Uncharted – June 30, 2017
Originally the movie based on Uncharted: Drake’s Fortune was set to star Mark Wahlberg as Nathan Drake, with the story revolving around the treasure hunter and his relationship with his father (Robert DeNiro) and his uncle (Joe Pesci). Thank God that didn’t pan out. Straying away from key characters like Sully and Elena could have led to a weak story and outraged fans.
The only credit attached to Uncharted so far is writer Mark Boal who penned Zero Dark Thirty and The Hurt Locker. Directors David O’Russell and Seth Gordon have also been connected to the project, but both have dropped out, leaving the director’s chair vacant once again.
Uncharted was originally set to release in June 2016 and has yet to cast a leading man, which, unless the studio is trying to create suspense, could mean bad news for the film’s production and overall success.
Tomb Raider – October 2017 (rumored)
The Tomb Raider reboot we didn’t know we needed. This marks the third movie to be based on the adventures of archaeologist Lara Croft, the first two earning $432 million worldwide. Alicia Vikander was recently announced to star in this latest film, which will be a reboot of the 2013 video game. Vikander has portrayed fairly demure characters, so bringing that feistiness to the role of Lara Croft is a concern. If the script can manage to stay true to the game, this adaptation may have a fighting chance.
Splinter Cell – 2017
Another big title with yet another big star, the Splinter Cell movie is in the works with Tom Hardy as the lead, Sam Fisher. After Mad Max: Fury Road and The Revenant, any Tom Hardy film guarantees heart-stopping action, so the intensity factor is not a concern. And with Joseph Kahn in the director’s seat, Splinter Cell won’t shy away from bloodshed. The film is still in development, but New Regency Productions has already begun exploring options for a sequel. Their cockiness–er, confidence–is reassuring.
Thief – TBA
With the flop that was the latest Thief game, the odds of it being a good movie aren’t so good. Add the fact that Thief will be produced by the same team that brought you Hitman, and the odds go from poor to meager. Adam Mason and Simon Boyes are hammering out the screenplay. This particular combination of producers and writers forebodes a gruesome action movie that might take itself a bit too seriously.
Borderlands – TBA
Here’s an adaptation that is far more intriguing: Borderlands. The rights were acquired by Lionsgate who promises to keep the game’s in-your-face attitude and likens the film to Mad Max in space. Producer Avi Arad announced the movie in August, but no release date has been set. Borderlands seems like a change of pace not just for video game movies but all movies, and hopefully the welcome relief will bode well in the box office.

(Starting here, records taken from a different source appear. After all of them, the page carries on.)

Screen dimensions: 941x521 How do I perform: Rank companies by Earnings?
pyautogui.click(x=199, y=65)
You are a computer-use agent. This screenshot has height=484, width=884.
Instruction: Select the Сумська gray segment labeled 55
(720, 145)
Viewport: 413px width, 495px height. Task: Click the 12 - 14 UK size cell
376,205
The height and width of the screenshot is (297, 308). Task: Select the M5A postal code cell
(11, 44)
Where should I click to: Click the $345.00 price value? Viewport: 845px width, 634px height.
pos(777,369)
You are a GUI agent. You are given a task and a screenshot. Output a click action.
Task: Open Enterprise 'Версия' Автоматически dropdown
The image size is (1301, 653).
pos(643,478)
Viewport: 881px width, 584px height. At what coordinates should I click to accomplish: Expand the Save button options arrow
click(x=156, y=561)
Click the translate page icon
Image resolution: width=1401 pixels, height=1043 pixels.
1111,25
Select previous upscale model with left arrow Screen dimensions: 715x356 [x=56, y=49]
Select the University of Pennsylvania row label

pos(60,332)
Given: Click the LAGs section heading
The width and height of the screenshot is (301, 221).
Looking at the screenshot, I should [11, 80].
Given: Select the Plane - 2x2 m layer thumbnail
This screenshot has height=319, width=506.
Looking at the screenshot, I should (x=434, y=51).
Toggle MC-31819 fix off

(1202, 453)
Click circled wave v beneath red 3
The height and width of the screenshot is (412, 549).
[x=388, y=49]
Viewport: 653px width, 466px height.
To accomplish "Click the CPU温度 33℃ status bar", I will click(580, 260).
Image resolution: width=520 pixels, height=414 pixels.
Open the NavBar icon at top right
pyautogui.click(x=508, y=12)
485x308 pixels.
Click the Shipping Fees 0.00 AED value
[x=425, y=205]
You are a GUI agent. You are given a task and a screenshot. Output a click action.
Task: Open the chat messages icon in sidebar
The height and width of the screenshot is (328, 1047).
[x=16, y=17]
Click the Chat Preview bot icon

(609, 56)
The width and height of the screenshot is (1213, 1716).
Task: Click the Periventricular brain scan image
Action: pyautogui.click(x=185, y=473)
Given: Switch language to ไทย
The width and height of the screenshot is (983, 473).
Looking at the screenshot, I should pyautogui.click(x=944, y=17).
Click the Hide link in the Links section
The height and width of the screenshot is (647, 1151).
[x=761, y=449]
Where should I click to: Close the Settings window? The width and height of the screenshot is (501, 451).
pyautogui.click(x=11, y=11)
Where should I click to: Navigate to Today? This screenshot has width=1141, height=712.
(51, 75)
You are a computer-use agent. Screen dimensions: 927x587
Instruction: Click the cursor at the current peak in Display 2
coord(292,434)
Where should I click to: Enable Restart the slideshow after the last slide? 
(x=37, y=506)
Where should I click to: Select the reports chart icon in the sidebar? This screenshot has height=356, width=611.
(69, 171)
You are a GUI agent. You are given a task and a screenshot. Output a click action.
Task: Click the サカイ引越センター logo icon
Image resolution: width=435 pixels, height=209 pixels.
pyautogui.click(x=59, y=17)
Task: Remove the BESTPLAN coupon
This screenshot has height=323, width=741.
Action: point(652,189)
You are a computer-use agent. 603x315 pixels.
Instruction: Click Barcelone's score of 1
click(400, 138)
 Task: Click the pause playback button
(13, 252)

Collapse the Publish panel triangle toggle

The more you love a game, the greater your anticipation and the greater your trepidation for its silver screen debut. People love video games for their graphics, storylines, rich characters, and addictive gameplay. Unfortunately, Hollywood loves video games for all the wrong reasons: it’s easy money from franchises that have already performed well. What is important is that gamers continue loving their games in spite of their cinematic flops. What would the world be like if people had stopped loving Mario Kart or Super Mario World thanks to the awfulness of Super Mario Bros. (1993)? Embrace the skepticism, but stubbornly hold out hope that someday the secret to quality video game movies will be found.